■ **Source**:
## BEGIN

Subject: message from Morgan Kousser re:Larios
From: Rick Hasen
Date: 7/1/2004, 1:23 PM
To: "election-law@majordomo.lls.edu" <election-law@majordomo.lls.edu>
CC: "J. Morgan Kousser" <kousser@HSS.CALTECH.EDU>
Reply-to:
rick.hasen@mail.lls.edu

Morgan Kousser writes:

-------- Original Message --------
Subject: Larios
Date: Wed, 30 Jun 2004 17:01:46 -0700
From: J. Morgan Kousser <kousser@hss.caltech.edu>
To: Rick Hasen <Rick.Hasen@lls.edu>


 Six points:
1.  The most obvious difference between Vieth and Perry, on the one hand, 
and Larios, on the other, is that the first two are Republican 
gerrymanders, while the last was a Democratic gerrymander.  That would 
explain the point that Hasen made about one difficulty with Pildes's 
analysis:  how to account for the votes of Rehnquist, Thomas, and O'Connor 
in Larios.  (This is not the first time I've asserted partisanship as an 
explanation for O'Connor's votes on gerrymandering cases.  I don't expect 
it to satisfy Pildes or a great many other scholars any better this time 
than it did when I considered it the answer to the blatant contradiction 
between Shaw v. Reno and Quilter v. Voinovich.)

2.  The Larios summary affirmance is another strengthening amendment to the 
full employment act for election law scholars.  Instead of adopting one of 
two bright lines (10% deviation or 0% deviation), the Supremes have allowed 
any point in between, so long as an unspecified justification satisfies one 
or more levels of courts.  This should be a cause of celebration on the list.

3.   Absolute equality in practice may increase, not decrease 
gerrymandering.  Once city, county, and other fixed boundaries must be 
breached, virtually anything becomes possible in redistricting.  Those 
arguing for keeping political or "natural" boundaries automatically lose, 
and almost anything can be justified because of the necessity of avoiding 
population deviations.  While it's true that rough equality limits 
gerrymanders, absolute equality may corrupt absolutely.  That provides some 
rationale for the 10% deviation rule that goes beyond the perhaps more 
obvious one of the census undercount.

## END

■ **Given entries**:
## BEGIN

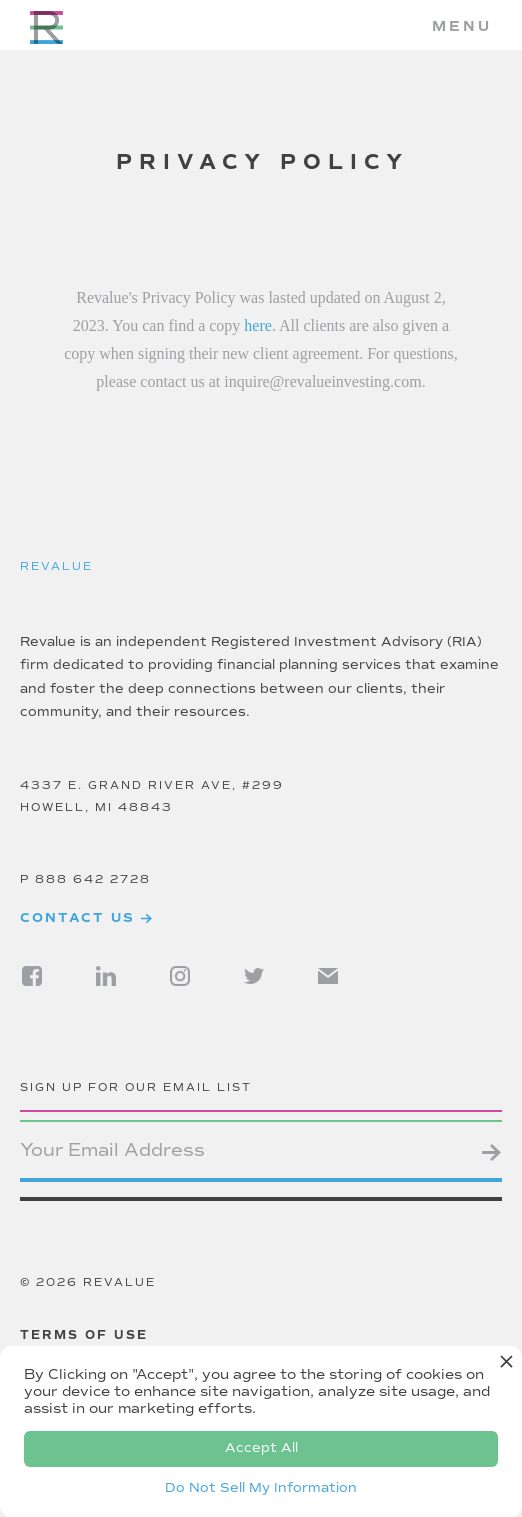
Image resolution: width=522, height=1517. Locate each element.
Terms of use (84, 1335)
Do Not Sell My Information (261, 1488)
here (258, 325)
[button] (462, 27)
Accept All (261, 1448)
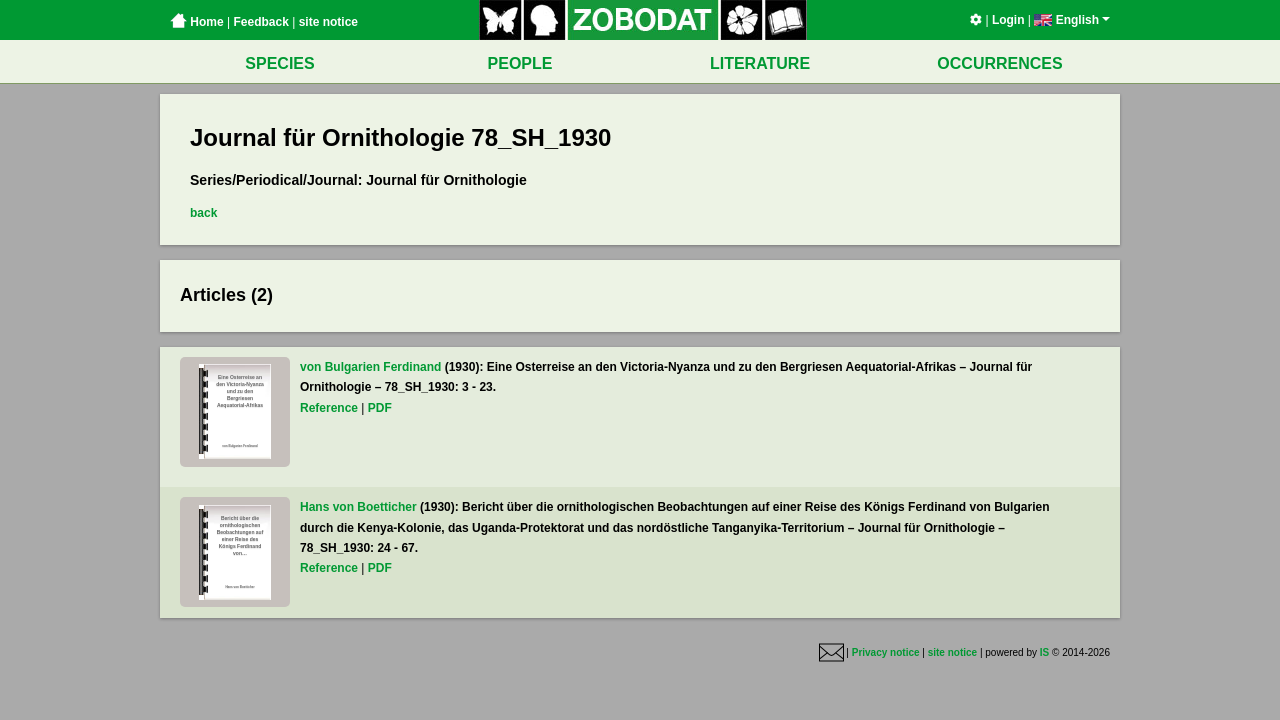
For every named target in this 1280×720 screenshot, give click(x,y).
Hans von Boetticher (358, 507)
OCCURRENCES (999, 63)
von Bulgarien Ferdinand (370, 367)
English (1072, 20)
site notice (328, 22)
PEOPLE (520, 63)
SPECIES (279, 63)
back (203, 213)
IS (1044, 652)
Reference (329, 408)
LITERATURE (760, 63)
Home (197, 22)
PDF (380, 408)
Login (1008, 20)
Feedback (260, 22)
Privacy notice (886, 652)
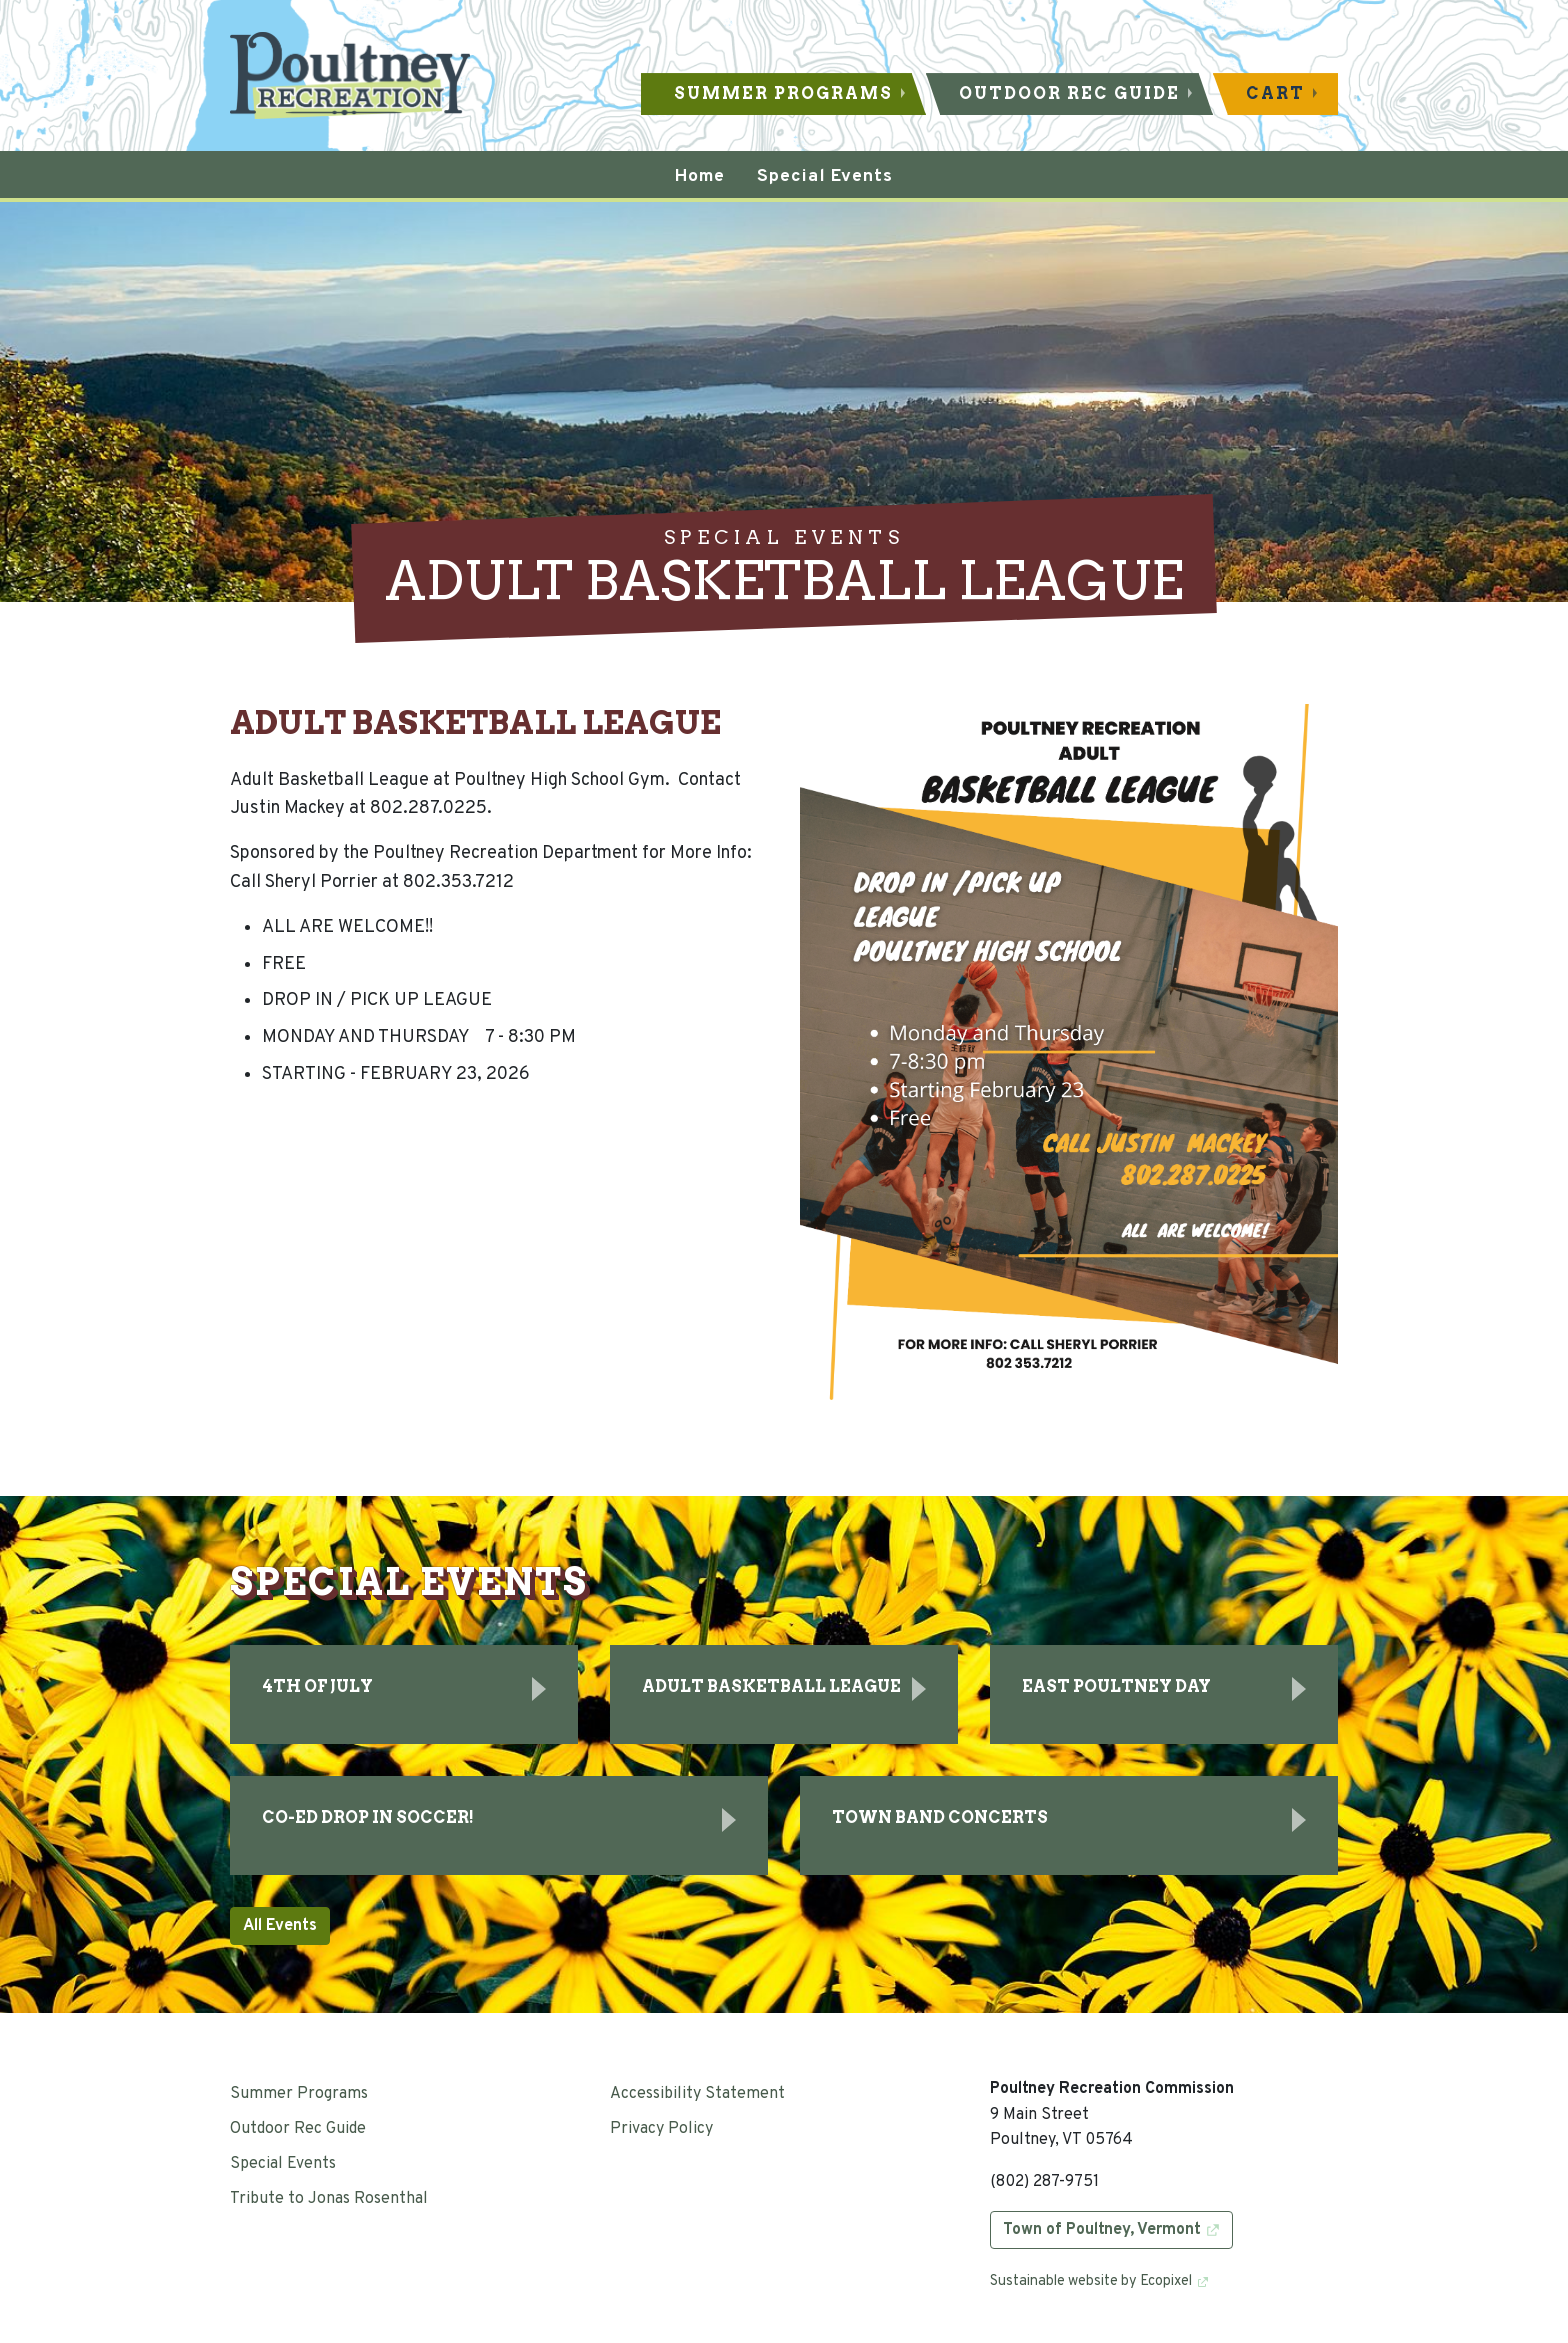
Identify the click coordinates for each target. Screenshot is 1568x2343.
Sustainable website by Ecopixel (1091, 2281)
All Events (280, 1926)
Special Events (283, 2164)
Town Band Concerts (940, 1817)
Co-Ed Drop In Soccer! (368, 1817)
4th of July (317, 1686)
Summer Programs (783, 93)
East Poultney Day (1116, 1686)
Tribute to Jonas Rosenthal (329, 2199)
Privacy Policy (661, 2129)
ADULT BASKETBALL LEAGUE (771, 1686)
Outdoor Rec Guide (1069, 93)
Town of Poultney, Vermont (1102, 2230)
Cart (1275, 93)
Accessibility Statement (697, 2094)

## END

■ **Challenges**:
1. In the Larios message, which two bright lines did the Court decline to adopt?
2. List every court case named in the Larios message.

■ **Written responses**:
1. A 10% deviation and a 0% deviation.

2.
Vieth
Perry
Larios
Shaw v. Reno
Quilter v. Voinovich